WORK TO COMPLETE – Copy each line from the entries that the word "will" appears in.

Pixel coordinate grounding data:
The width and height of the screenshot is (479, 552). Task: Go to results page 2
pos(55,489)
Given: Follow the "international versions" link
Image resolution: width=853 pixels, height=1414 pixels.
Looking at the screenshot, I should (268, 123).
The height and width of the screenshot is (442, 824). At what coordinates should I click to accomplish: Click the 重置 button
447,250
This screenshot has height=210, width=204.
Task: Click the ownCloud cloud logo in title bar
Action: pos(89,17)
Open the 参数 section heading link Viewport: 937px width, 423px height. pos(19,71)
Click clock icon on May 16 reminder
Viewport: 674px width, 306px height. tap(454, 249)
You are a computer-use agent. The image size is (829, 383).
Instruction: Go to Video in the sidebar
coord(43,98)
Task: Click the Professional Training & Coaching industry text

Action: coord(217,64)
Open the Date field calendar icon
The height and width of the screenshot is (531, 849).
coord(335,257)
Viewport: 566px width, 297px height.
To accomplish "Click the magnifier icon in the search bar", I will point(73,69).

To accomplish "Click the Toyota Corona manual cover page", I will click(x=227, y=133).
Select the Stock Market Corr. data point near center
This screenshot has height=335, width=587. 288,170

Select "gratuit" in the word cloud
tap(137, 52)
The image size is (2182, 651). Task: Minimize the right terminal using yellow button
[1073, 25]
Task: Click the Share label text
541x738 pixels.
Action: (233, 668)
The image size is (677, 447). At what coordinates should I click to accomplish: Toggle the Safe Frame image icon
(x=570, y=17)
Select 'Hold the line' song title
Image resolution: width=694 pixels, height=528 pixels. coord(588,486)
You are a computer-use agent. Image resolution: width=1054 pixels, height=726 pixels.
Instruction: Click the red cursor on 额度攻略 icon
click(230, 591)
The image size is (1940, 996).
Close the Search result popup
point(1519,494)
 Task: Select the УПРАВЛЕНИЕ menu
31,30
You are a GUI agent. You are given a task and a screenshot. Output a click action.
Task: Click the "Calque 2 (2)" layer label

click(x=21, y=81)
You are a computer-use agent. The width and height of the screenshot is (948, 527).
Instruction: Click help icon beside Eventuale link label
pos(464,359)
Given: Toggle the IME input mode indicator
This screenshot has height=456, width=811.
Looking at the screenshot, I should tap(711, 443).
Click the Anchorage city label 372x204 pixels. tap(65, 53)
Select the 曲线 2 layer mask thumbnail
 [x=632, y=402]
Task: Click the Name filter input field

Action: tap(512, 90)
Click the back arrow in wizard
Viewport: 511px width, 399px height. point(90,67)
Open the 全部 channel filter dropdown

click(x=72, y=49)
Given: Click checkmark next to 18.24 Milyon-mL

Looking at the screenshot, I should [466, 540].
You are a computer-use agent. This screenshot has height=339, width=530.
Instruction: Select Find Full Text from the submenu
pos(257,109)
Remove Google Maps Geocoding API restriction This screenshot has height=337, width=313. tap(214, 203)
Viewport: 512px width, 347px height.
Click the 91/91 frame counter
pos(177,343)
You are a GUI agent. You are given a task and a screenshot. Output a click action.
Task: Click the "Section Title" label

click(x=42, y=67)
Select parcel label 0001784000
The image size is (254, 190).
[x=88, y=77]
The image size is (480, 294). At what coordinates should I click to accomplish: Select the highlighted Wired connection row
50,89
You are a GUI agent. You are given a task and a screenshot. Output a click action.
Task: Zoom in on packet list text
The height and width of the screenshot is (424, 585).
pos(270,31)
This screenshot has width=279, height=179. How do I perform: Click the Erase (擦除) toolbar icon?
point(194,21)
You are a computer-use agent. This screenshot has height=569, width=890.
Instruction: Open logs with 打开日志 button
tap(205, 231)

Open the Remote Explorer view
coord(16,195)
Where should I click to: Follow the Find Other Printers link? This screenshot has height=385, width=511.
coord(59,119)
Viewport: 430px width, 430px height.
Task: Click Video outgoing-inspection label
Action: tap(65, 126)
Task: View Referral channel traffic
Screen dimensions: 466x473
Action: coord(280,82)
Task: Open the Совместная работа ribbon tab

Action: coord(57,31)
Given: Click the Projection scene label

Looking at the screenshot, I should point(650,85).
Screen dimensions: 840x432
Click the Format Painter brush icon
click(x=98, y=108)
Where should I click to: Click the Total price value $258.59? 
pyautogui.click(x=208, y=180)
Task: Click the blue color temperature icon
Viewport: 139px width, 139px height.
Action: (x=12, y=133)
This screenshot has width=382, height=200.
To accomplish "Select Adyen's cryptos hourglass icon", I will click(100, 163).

TASK RESPONSE –
To accomplish "Click the magnifier icon in the search bar", I will point(73,69).
To accomplish "Click the Toyota Corona manual cover page", I will click(x=227, y=133).
To accomplish "Select Adyen's cryptos hourglass icon", I will click(100, 163).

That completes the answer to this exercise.